Drought

For the first time in quite a while The US Drought Monitor is showing the eastern half of the US to be out of the drought range. But look at Texas! And Oklahoma! Tornadoes and floods don’t help all that much it would seem.

How long since your area has had a good soaking? We got some rain and “heavy weather” a day or two after the Moore disaster; nothing since.

Today is the first sunshiny day we’ve had in about a week. Thoroughly soaked, thanks.

Central Iowa, moderate to severe drought range for the past year, but I think it’s over. Not much snow but we’ve had a really wet spring, several soaking rains, and from what I’m hearing, it’s still too wet for field work. Rain predicted every day this week too.

The last few days have been clear in South Florida, but we’ve had some pretty horrendous showers in the last week. As recently as Friday we had a flood warning and severe storm warning.

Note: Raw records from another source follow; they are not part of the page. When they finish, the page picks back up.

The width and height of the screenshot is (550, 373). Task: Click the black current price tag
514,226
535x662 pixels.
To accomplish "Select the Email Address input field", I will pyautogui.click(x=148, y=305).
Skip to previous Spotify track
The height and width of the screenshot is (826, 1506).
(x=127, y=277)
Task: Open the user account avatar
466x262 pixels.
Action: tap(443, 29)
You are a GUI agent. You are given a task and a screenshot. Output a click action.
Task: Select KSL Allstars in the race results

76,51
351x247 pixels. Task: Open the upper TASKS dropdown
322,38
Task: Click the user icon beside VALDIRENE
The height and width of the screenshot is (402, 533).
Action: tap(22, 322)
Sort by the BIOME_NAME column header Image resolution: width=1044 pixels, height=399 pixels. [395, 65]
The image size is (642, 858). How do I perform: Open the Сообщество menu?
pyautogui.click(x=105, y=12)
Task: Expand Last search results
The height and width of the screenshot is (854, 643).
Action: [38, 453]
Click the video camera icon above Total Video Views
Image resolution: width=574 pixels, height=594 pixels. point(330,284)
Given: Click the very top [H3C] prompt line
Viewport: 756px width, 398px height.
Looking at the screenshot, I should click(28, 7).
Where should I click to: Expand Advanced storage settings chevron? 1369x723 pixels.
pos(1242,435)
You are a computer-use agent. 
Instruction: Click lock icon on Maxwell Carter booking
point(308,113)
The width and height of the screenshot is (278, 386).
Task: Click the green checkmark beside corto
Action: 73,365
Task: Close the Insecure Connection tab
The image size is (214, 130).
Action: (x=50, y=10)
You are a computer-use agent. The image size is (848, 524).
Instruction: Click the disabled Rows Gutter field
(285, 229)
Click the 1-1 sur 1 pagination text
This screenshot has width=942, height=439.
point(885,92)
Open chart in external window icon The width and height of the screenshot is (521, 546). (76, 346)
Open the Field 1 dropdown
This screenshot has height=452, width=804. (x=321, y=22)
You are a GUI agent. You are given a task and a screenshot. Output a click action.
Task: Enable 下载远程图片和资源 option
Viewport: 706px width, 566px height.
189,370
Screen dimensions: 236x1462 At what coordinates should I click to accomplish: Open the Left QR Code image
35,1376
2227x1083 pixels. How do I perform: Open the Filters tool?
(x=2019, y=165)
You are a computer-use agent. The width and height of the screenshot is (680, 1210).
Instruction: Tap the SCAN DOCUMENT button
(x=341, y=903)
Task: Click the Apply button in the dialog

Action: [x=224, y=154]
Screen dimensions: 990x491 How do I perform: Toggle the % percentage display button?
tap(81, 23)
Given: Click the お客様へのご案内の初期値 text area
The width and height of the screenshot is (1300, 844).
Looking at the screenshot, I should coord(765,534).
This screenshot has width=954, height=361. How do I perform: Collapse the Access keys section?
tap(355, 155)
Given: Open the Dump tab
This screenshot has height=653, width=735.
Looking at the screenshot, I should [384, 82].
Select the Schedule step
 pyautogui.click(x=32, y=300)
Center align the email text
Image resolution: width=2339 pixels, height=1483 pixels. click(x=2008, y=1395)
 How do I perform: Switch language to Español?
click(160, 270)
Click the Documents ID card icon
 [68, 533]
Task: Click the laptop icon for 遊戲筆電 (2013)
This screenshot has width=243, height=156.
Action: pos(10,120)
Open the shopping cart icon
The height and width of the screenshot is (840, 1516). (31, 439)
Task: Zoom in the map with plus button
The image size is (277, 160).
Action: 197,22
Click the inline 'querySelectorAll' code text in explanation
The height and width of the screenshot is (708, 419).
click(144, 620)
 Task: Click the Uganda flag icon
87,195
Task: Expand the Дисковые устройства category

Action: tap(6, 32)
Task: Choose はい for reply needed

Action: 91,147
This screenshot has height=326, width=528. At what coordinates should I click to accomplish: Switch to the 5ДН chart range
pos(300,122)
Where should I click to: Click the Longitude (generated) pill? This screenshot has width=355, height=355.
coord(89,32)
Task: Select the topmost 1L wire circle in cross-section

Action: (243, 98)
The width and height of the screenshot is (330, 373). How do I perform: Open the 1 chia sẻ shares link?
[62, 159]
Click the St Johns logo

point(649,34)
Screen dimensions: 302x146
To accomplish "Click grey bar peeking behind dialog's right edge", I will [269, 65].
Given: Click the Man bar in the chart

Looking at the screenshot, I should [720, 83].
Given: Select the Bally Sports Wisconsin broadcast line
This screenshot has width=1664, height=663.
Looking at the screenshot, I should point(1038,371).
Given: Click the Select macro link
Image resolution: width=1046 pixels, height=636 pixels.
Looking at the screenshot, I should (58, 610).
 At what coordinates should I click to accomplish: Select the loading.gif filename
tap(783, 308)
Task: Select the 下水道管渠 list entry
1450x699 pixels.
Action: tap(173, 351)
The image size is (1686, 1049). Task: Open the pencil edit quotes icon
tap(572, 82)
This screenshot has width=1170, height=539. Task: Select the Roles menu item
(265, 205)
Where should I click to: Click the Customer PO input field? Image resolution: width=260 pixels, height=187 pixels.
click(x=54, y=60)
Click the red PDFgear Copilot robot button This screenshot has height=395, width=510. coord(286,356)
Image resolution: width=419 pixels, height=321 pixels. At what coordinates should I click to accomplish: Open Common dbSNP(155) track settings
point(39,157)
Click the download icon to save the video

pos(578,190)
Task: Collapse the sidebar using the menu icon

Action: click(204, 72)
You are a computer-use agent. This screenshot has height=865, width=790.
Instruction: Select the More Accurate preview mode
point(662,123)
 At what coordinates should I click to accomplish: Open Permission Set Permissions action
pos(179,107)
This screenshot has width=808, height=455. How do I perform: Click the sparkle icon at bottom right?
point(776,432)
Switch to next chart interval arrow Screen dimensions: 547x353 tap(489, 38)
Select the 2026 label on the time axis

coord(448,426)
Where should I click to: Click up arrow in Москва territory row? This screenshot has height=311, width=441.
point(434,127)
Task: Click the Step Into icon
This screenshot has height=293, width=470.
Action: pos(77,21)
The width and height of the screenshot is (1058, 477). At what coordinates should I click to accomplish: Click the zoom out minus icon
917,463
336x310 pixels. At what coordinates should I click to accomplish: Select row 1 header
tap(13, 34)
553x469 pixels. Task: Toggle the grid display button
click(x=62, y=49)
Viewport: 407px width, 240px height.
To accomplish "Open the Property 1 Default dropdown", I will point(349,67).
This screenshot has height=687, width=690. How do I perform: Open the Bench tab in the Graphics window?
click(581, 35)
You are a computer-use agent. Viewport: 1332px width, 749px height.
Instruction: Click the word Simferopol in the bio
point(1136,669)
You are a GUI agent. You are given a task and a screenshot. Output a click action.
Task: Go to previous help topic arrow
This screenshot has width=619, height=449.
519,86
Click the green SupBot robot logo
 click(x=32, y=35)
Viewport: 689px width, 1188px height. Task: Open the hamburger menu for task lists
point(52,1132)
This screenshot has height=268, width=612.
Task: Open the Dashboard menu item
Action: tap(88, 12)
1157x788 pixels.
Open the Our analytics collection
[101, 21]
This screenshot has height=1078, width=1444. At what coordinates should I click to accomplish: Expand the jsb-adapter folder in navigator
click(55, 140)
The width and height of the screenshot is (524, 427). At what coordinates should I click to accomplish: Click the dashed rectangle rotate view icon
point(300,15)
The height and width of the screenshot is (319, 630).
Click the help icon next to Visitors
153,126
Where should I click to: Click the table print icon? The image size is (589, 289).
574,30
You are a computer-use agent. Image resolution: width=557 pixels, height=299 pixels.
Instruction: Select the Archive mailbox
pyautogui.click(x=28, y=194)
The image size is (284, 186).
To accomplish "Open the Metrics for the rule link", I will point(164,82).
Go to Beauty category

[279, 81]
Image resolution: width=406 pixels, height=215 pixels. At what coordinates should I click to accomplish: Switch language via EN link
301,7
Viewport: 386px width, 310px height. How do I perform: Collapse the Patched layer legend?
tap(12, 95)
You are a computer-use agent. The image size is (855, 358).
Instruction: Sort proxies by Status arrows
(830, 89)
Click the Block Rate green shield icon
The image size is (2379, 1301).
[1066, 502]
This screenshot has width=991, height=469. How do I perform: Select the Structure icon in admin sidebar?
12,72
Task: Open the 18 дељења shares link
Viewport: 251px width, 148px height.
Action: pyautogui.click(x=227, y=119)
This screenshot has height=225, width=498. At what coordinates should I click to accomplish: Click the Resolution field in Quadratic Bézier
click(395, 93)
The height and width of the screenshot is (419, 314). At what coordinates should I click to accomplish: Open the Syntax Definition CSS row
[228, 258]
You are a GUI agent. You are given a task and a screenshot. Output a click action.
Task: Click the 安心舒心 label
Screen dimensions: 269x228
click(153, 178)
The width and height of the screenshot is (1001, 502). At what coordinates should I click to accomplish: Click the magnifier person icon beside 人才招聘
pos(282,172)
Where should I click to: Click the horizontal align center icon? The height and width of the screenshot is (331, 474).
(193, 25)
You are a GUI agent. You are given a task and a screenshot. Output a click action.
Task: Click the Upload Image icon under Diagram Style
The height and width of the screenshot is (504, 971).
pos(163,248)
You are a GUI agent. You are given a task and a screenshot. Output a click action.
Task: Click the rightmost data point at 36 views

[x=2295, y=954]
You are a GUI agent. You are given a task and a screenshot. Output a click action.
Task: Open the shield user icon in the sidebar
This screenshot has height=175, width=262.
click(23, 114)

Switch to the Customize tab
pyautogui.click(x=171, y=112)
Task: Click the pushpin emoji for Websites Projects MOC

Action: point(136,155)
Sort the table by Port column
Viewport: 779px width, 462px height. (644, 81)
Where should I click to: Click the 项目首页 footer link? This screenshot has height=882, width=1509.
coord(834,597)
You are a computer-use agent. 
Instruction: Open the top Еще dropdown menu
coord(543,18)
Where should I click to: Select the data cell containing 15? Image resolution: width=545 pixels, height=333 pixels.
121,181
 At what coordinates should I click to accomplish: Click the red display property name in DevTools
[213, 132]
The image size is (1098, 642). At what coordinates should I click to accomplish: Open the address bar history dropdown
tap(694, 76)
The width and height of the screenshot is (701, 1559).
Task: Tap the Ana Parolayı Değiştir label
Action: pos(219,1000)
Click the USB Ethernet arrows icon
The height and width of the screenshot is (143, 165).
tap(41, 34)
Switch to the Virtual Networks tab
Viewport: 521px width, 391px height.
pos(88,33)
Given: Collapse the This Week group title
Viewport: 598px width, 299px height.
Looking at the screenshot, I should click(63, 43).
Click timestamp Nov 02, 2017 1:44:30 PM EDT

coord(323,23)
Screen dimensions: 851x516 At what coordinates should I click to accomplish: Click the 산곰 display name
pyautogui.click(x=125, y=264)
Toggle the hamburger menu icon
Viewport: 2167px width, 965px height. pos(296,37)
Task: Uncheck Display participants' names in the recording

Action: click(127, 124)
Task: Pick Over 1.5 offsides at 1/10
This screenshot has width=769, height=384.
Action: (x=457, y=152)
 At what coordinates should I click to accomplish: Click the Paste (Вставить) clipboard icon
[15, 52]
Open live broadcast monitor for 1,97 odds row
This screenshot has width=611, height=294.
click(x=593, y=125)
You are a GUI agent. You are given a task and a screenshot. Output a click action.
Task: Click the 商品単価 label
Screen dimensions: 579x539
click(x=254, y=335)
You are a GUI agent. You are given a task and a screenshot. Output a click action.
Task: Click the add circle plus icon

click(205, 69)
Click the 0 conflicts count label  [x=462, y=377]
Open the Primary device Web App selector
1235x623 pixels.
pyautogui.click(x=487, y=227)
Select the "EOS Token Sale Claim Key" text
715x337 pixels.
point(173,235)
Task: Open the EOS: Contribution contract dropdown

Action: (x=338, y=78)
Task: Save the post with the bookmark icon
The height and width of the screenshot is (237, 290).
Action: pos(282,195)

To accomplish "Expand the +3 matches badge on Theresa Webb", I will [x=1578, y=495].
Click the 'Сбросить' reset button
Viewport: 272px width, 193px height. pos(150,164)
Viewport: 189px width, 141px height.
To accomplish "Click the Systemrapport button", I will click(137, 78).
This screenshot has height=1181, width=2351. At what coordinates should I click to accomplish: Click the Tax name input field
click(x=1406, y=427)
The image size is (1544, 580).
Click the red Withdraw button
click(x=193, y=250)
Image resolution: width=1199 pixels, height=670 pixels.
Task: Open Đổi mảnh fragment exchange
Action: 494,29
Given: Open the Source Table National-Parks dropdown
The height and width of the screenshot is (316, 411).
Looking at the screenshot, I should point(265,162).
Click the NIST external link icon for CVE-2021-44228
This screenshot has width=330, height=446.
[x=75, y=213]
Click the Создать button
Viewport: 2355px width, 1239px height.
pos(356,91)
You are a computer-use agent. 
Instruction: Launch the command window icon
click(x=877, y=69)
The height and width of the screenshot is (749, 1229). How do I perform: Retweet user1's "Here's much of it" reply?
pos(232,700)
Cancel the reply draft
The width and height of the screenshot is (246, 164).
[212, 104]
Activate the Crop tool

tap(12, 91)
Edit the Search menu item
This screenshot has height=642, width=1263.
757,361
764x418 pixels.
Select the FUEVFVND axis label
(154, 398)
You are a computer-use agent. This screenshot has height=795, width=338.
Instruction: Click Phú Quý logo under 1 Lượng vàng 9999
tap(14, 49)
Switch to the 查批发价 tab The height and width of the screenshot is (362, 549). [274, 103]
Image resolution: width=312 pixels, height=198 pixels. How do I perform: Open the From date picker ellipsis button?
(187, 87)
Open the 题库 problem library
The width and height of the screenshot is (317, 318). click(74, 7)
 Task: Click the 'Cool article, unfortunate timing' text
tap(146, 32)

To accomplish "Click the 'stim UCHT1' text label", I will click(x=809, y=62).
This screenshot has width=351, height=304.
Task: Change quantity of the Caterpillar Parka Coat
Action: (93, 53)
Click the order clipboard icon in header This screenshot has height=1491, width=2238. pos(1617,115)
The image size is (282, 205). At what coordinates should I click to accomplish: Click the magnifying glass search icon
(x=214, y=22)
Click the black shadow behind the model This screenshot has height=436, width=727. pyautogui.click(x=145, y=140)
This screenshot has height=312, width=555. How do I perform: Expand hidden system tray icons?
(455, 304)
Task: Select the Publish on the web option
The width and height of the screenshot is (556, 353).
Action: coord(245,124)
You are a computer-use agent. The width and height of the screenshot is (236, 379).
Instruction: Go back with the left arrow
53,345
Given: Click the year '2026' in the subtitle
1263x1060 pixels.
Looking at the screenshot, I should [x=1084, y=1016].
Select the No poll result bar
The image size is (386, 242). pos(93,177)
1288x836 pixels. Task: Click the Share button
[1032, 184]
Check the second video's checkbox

We’re just entering our rainy season. It’ll be many a month before we get dry here.
Massive rains don’t help droughts in our area, because we can’t drain it into storage areas fast enough. We have a canal system and pumps that send the water out to the ocean, instead of flooding our streets.

PNW, do you really have to ask? :smiley:

Rain? Is that where water just falls right out of the sky?

It rained here on May 10, about a tenth of an inch at my house. The time before that, on April 9, we got about a fifteenth of an inch. For this “rainfall year” (from October through January), our precipitation totals have been between 15% and 25% of normal.

We’re slowly easing out of drought up here in Minnesota. We’ve had a very wet spring. But then, as per a conversation with my father yesterday, we both remember that last spring was pretty wet too, and then June/July/August were parched.

I check the drought monitor about once a week. Kinda surprising to see the worst of it expanding into Colorado and down that direction. The core of it had been in Nebraska and Kansas.

Looks like the CO-KS-NM-OK-TX dust bowl region is really really dry right no :eek:

It snowed this weekend here in Quebec. Blech. It is being a cold wet spring.

In late February things were looking really bad for us in the populated areas of Colorado. All the big cities along the front range announced water restrictions for the summer. Then came March, April, and May - and 50 inches of heavy wet snow - much more than that in the mountains - and the snowpack went from about 70% of normal to 110% of normal. The reservoirs are still below average due to the last two years, but they are filling up.

Southern Colorado is in a world of hurt, though. Hatch chilies might be really expensive this fall.

Yes, because Hatch chile is grown only in the Hatch valley in southern New Mexico, and the Colorado snowpack, although better than it was looking, is unlikely to do a whole lot for the growers there.

The drought map is seasonal. It does not really address long-term (as in years) drought. For example, there are areas in the “wet” Pacific Northwest that have been in drought for more than ten years that do not show up on the map. For some of these areas to declared the drought is “over” there would need to be a misty rain 24/7/365 non-stop for more than a year. The actual soil moisture deficits are that bad.

The scary part of the current drought maps is the potential for wildfire is very high, coupled with part of Congress that refuses to pay for any disaster unless a corresponding amount to pay for wildfires come out of a different area of the budget (revenue-neutral). If we have a billion-dollar fire season, not to mention a major hurricane (or two), the drought will be the least of our worries.

I know that. I was just saying that Southern Colorado is in the same “worst of the worst” situation as West Texas and New Mexico. The spring snows were largely confined to the northern part of the state, where the rivers run north and east, and are of no benefit to New Mexico.

It’s getting one right now.

The “SL” over SE Colorado/OK Panhandle is just about the geographic center of the famous Dust Bowl, according to the Ken Burns documentary.

Ironic–Just read the Colorado River drought story in the L.A.Times yesterday. Serious stuff.